[The posts for this month are reposts from the site www.honotogroabemo.org, on which a host of hirsute individuals including yours truly would grow beards to raise money for breast cancer research. The site is defunct, but I thought I’d resurrect the game-related posts. This was originally posted on 2011-11-16.]
More donations have come in, so thank you very much, kind supporters. Still, I am behind and so am inspired to search for gold, silver and coppers. However, you can’t look for treasure without being suitably armed…

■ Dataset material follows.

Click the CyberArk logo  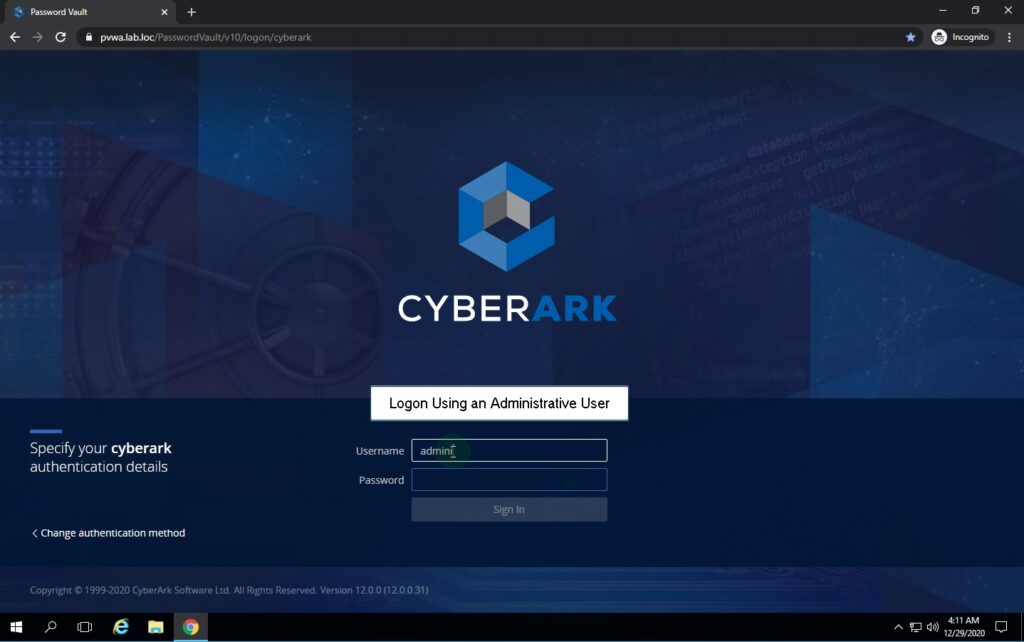click(506, 218)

Day Fifteen was again a bit obscure, both for the clues and because the game is not that well-known, never having been published. In Christmas of 1967 or 1968, David Wesley, inspired by a 1871 wargame training manual, ran a Napoleonic era game set in the fictional town of Braunstein. He was interested in games with more than two players, and he acted as referee, while the other players represented different factions in the town with their own agendas, from soldiers in the opposing armies to members of the town itself. The initial plays were quite chaotic, but despite this his group kept calling for another “Braunstein.” So after a few more plays of the original with some tweaks (such as relaxing the winning conditions), Wesley created a second scenario (Piedra Morenas) involving spies in the fictional Latin American country of Banannia. After he left for Vietnam, other locales were used, from the Old West, to 1919 Russia, to 1944 Poland.
So to make it clear: we have a game with a referee, players with their own special abilities and agendas, and no clearly defined winning condition. On top of that, Wesley ordered a set of regular solids with numbers on them to use as dice for the game (though he mostly used the 12- and 20-siders). Thus, the “Braunstein” became the starting point of RPGs as we know them.